Where the director of the live capture comes into their own is, of course, in the editing room. Price describes his process: “It’s like a checkerboard — sort of like The Brady Bunch — with all the different camera feeds on as big a screen as I can find. And I watch moment by moment: What’s camera five doing? Oh, that’s interesting, he’s got her feet, wouldn’t that be interesting for this moment? I have 12 different angles of this experience and it’s very exciting to see those different aspects.”
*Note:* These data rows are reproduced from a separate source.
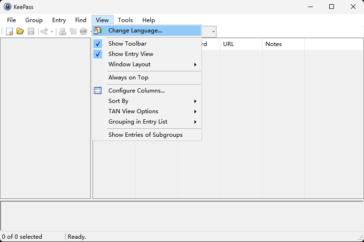Click the Save database floppy icon

click(x=31, y=31)

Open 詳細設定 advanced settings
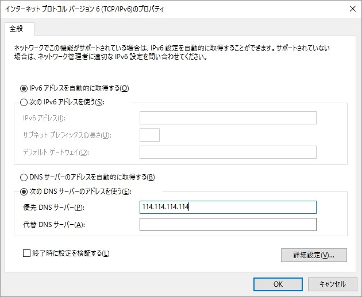click(313, 255)
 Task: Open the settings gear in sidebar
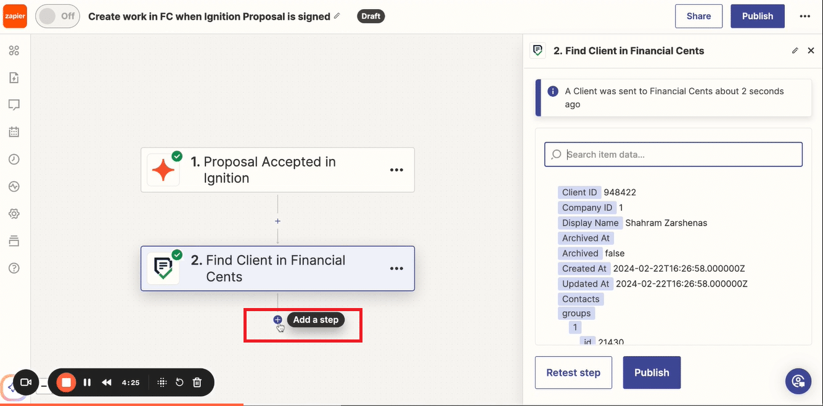14,214
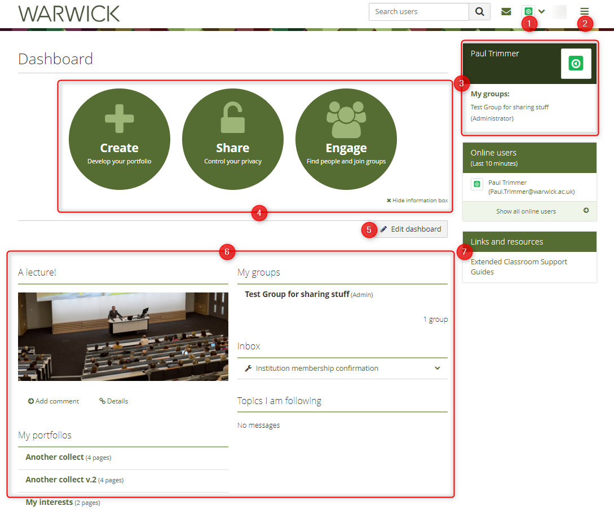Click in the Search users field
Image resolution: width=614 pixels, height=510 pixels.
coord(418,12)
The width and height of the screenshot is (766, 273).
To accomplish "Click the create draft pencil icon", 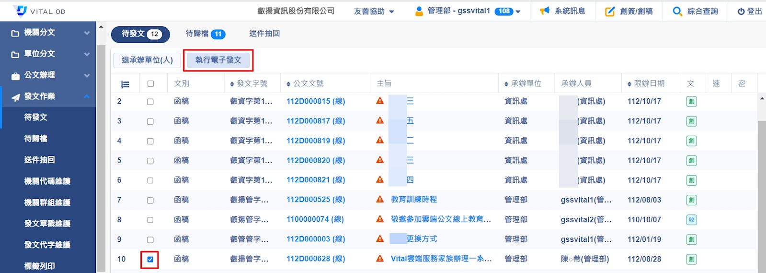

“As a stage director, I can do as much as I can on stage, but people will look where they want to,” Price continues. “But in the [edited capture], unless you close your eyes, you are going to see what I want you to see. You can sometimes increase the excitement by the way you cut it musically. I consider it choreography for the camera,” he says. “And without distorting the original picture of what the production is, I think there can be a more intimate and more personal relationship with the material that is surprising.”
Ultimately, there is the deep satisfaction that one is making a lasting record of a great live performance. “Imelda Staunton is extraordinary,” says Price. “She is just ferocious. Her grit and her absolute determination, and her fire in this part, is what distinguishes her Rose. She is relentless and she is funny and she sings well. She’s just sensational in it. I get a little corny about this,” he continues, “but take all those names, like Ellen Terry and Katherine Cornell — they don’t mean very much to us because we have no experience of them. How do you, if you are not in New York or London, get to experience the finest performing artists in this form? How do students know where the bar is and what to emulate? I think it is very important that we capture these extraordinary theater performers for history.”